FIG. 15 is a configuration diagram of a hot water storage type water heater equipped with a motor-integrated pump according to the present embodiment. In FIG. 15, the water heater has a hot water storage tank 76 for storing hot water therein, and a hot water supply pipe 77 is connected to the upper part of the hot water storage tank 76, and a water supply pipe 78 is connected to the lower part of the hot water storage tank 76. The water supply pipe 78 is connected through a pressure reducing valve 80 for reducing the water pressure from a water supply port 79 to which a water supply is connected.

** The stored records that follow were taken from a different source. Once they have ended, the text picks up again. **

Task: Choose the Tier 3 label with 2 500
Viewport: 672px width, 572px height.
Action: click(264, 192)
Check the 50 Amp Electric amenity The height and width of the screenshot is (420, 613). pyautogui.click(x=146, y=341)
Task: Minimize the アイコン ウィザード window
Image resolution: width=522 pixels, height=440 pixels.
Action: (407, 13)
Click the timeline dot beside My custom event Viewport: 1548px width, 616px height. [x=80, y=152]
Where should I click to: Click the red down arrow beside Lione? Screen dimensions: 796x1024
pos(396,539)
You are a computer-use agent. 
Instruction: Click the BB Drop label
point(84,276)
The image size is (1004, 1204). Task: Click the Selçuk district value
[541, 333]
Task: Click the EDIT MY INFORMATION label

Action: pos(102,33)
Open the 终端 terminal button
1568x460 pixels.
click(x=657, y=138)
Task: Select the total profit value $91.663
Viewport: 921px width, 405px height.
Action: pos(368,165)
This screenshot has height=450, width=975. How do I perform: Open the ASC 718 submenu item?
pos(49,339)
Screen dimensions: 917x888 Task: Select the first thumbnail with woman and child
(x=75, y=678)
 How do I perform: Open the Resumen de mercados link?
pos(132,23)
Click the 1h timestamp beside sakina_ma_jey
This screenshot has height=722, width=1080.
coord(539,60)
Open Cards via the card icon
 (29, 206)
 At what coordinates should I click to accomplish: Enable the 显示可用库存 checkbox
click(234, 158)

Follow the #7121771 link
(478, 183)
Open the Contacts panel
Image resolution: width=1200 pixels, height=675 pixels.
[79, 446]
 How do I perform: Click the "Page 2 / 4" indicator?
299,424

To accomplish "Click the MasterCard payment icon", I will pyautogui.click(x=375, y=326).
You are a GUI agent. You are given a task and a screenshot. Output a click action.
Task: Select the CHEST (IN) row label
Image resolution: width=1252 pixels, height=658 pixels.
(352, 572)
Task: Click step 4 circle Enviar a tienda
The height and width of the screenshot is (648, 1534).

  In the hot water storage tank 76, hot water is separated into an upper portion and water is separated into a lower portion due to a difference in specific gravity, and a temperature layer is formed vertically. When the hot water in the hot water storage tank 76 is boiled, hot water is stored from the upper part of the hot water storage tank 76 so that the hot water is pushed down to form a layer and stored. A hot water supply terminal such as a shower 84 and a currant 85 is connected to the end of the hot water supply pipe 77, and when hot water is discharged from the hot water supply terminal, a water supply pipe 78 is connected to the lower part of the hot water storage tank 76, so that the constant water supply pressure is maintained. The water is supplied from the water supply pipe 78 into the hot water storage tank 76, and the hot water storage tank 76 is always filled with hot water.

  In addition, a boiling pipe 81 connected from the lower part to the upper part is connected to the hot water storage tank 76, and a boiling pump 82 and a heat source unit 83 are interposed in the boiling pipe 81. Here, the boiling pump 82 is the pump of Embodiment 8, for example. At the time of boiling, the boiling pump 82 is driven to supply hot water in the lower part of the hot water storage tank 76 to the heat source part 83. After the hot water is heated by the heat source part 83, the hot water is returned to the upper part of the hot water storage tank 76. It will be done. The heat source unit 83 is a heat pump heat source having a heat pump cycle mechanism.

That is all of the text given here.